Immer noch nicht korrigiert: Kauft man eine neue Waffe bei Ammu-Nation, welche eine bisherige ersetzt, weiss man während des Kaufs immer noch nicht, welche Knarre durch den Neukauf wegfällt.

Auf der Xbox macht sich dann auch der übelste Fehler der Umsetzung bemerkbar: Aufgrund von zwei fehlenden Schultertasten sind 'Drive-By-Shootings' nicht ausführbar. So drückt man die R Taste zum Gasgeben, lenkt mit dem linken Daumen, soll dann die weiße bzw. schwarze Taste zum Links- oder Rechtsschauen drücken und gleichzeitig noch A oder B zum schießen. Solche Fingerakrobatik ist im normalen Spielverlauf nicht durchführbar und ein kompliziertes Gewurschtel. Selbst das nach hinten Schauen während der Fahrt ist kaum möglich, muss man doch die weiße und schwarze Taste gleichzeitig drücken.

Die Musik gefällt mir insgesamt nicht so gut wie in GTA Vice City (dt. Vers.), was an den vielen Rap und Hip Hop Songs liegt. Auch fehlen geniale Stationen wie VCPR. Immerhin hat die Xbox einen Custom Soundtrack. Die deutsche PAL-Fassung ist außerdem schwerer als die Importversion, denn erschossene Passanten und Gangster hinterlassen wieder mal kein Geld.

Gerade nach dem Erschießen eines Dealers lässt dieser in der US- bzw. UK PAL Version mehrere Tausend Dollar auf der Straße zurück - den Fahndungslevel sollte man währenddessen aber im Auge behalten, denn die brutalen Cops rücken umgehend nach einigen Schusswechseln an.

So verfügt man in den Importversionen wie gewohnt über ausreichend Geld für Waffenkauf, Friseurbesuch und Essen, während man in der deutschen PAL-Version nur ein Taschengeld besitzt und es gerade anfangs sehr viel schwerer ist, an Kohle für das Nötigste zu kommen.
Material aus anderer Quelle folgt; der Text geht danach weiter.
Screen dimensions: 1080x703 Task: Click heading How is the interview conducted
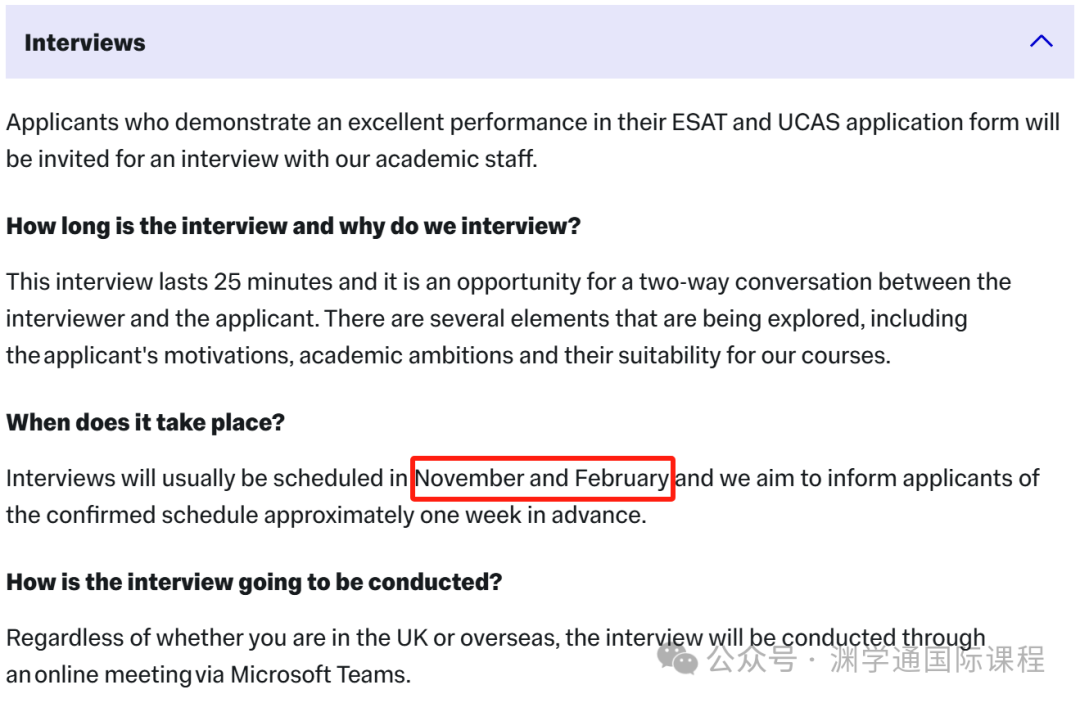(x=254, y=583)
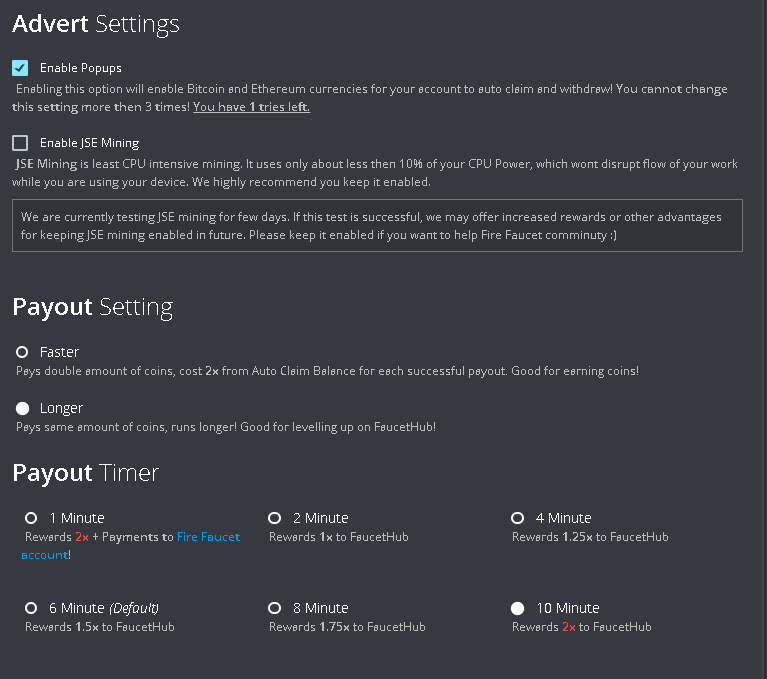Click 'Rewards 1.25x to FaucetHub' description
The width and height of the screenshot is (767, 679).
point(590,537)
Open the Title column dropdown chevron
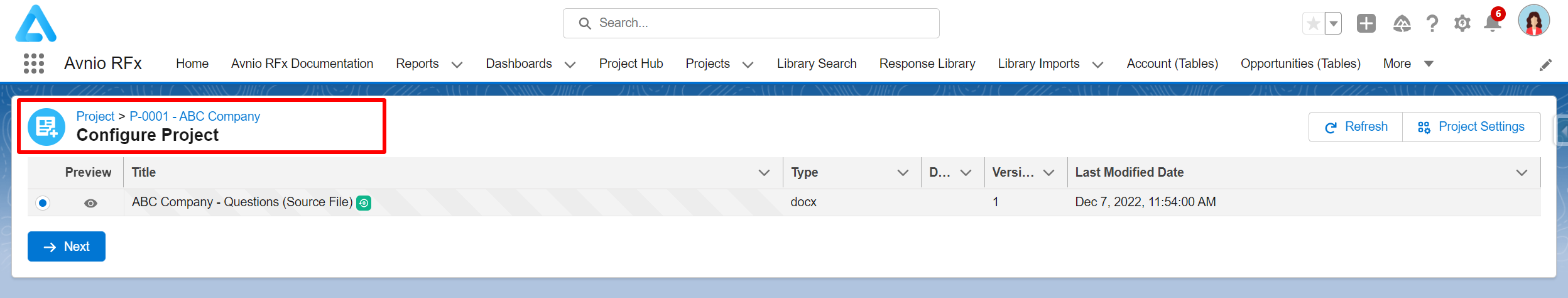This screenshot has width=1568, height=298. (764, 173)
GTA San Andreas ist vollgestopft mit Aufgaben und bietet unzählige Möglichkeiten, sich zu Zeit zu vertreiben - doch viele der freiwilligen Nebenaufgaben bleiben ungenutzt. Es gibt reichlich Neuerungen, die man in keinem zukünftigen GTA mehr missen will. Die Größe der Welt ist bemerkenswert. Es ist eine enorme Leistung, was Rockstar - gerade auf der PS2 - hier erschaffen hat.

Dennoch ist das Spielgebiet so groß, dass man sich nicht so gut zurechtfindet wie in GTA Vice City (dt. Vers.) und der nötige Überblick fehlt: Gerade hat man in Los Santos etwas Durchblick bekommen, kennt Abkürzungen, Straßenverlauf und Pay'n Spray-Filiale, schon geht's raus aufs Land und danach ab nach San Fierro. So 'mittendrin' wie in den Vorgängern fühlt man sich nicht, stattdessen kommt man sich eher vor wie auf der Durchreise. Deshalb ist auch die Atmosphäre nicht mehr ganz so berauschend wie in den Vorgängern.

Viele der Bezirke kriegt man nur zu sehen, wenn man freiwillig hinfährt; in Missionen oder sonstigen Aufgaben sind sie nicht integriert. Ohne Zweifel ist GTA San Andreas ein überragendes Spielerlebnis. Doch sollte Rockstar diesen Koloss an einigen Stellen entschlacken und manches kompakter konstruieren, damit er den Spieler nicht erdrückt.